I've broadened the topic to include pathogens that could include viruses, bacteria, and fungi - and coined the product name, ChloroCloud™. Due to the corrosive nature of chlorine, this version uses PVC tubing and fitting. I should mentioned that my experience with HCl gas and liquid chlorides goes back decades, and I was co-inventor on U.S. Patent 5,599,425, Predecomposition of organic chlorides for silicon processing, a commercial product sold by Air Products under the trade name, Trans-LC.
Today's check of the storage bin containing the ChloroCloud device 12 hours after increasing the concentration to 1 to 1 ratio of distilled water and standard laundry grade bleach. As noted in yesterday's post, the fumes are still noticeable and reminiscent of a hotel indoor swimming pool. I could envision this ChloroCloud device being placed inside a mailbox for months between refills and disinfecting mail.
In researching how long COVID-19 may survive on a surface, there is already quite a bit of information available. Site https://science.howstuffworks.com/life/cellular-microscopic/long-can-viruses-live-on-surfaces.htm references researchers at the National Institutes of Health, who tested forms of coronavirus. They found these viruses may live on plastic and stainless steel for more than 72 hours, cardboard for more than 24 hours, and copper for less than 4 hours.
The concentration of chlorine vapor will need to be balanced versus time needed to kill pathogens. The SDS (safety data sheet) from Clorox at https://www.thecloroxcompany.com/wp-content/uploads/cloroxregular-bleach12015-06-12.pdf mentions for handling to "Handle in accordance with good industrial hygiene and safety practice. Avoid contact with skin, eyes, and clothing."
Planning to reach out to CDC, NIH and known virus experts for ways to test the effectiveness of ChloroCloud at killing pathogens. I've also identified some commercial applications I plan to contact for possible collaborations.
Hello and Welcome to our first Blog for HumiForm. While this product was originally intended for humidifying cigars, we've had a moment of inspiration that maybe HumiForm has a place in the fight against the Corona Virus. This is NOT an area we've dealt with previously, so please bare with us as we proceed.

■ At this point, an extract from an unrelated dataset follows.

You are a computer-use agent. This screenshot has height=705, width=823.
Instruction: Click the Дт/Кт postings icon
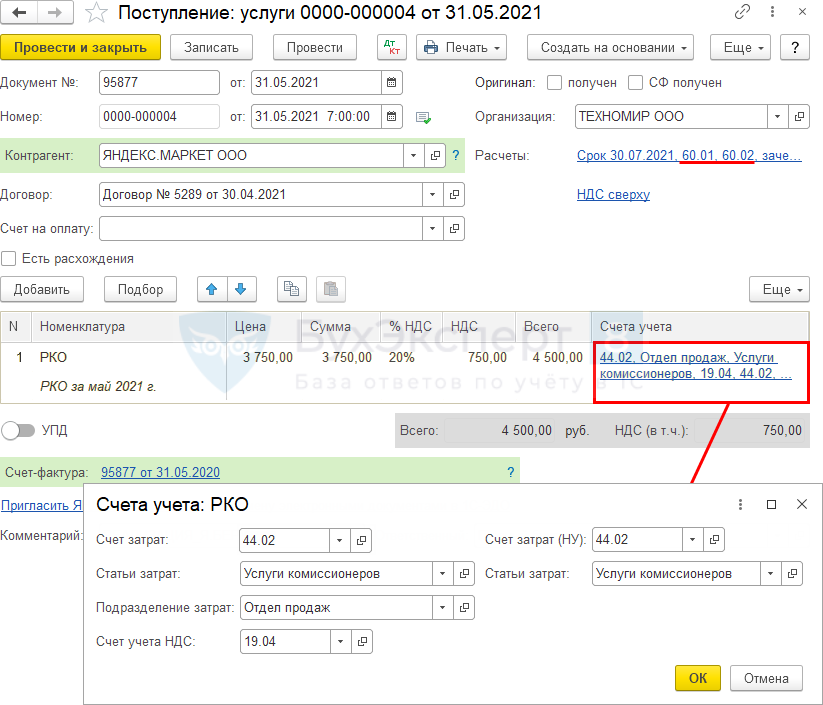(x=391, y=47)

HumiForm draws water from a reservoir and transfers as water vapor inside a cigar humidor. What if we can deliver diluted chlorine vapor instead, using Sodium Hypochlorite (a.k.a. common bleach)? Would this create a way to disinfect your mail, packages or other items? We think so.
Testing is underway where we have initially mixed up a 4 to 1 blend of distilled water and bleach in a standard HumiForm reservoir, and placed inside a plastic storage bin with closed lid. Literature suggests that chlorine may kill viruses in a matter of minutes, although most of what we've uncovered is based on the use of liquids rather than vapor/fumes. We'd expect longer exposure to be necessary with HumiForm, with an emphasis on safety over speed.
Here are some photos showing the configuration of HumiForm with the water/bleach mixture in testing.
UPDATE: An hour into testing, the filament is soaked as expected, but the fumes are barely noticeable. Increased the strength to 2 to 1 distilled water to bleach.
Four hours into testing, the fumes are still barely noticeable. Increased the strength to a ratio of 1 to 1 distilled water to bleach.
Nine hours into testing, the fumes are fairly noticeable at a 1 to 1 ratio of distilled water and bleach. It's reminiscent of a hotel indoor swimming pool.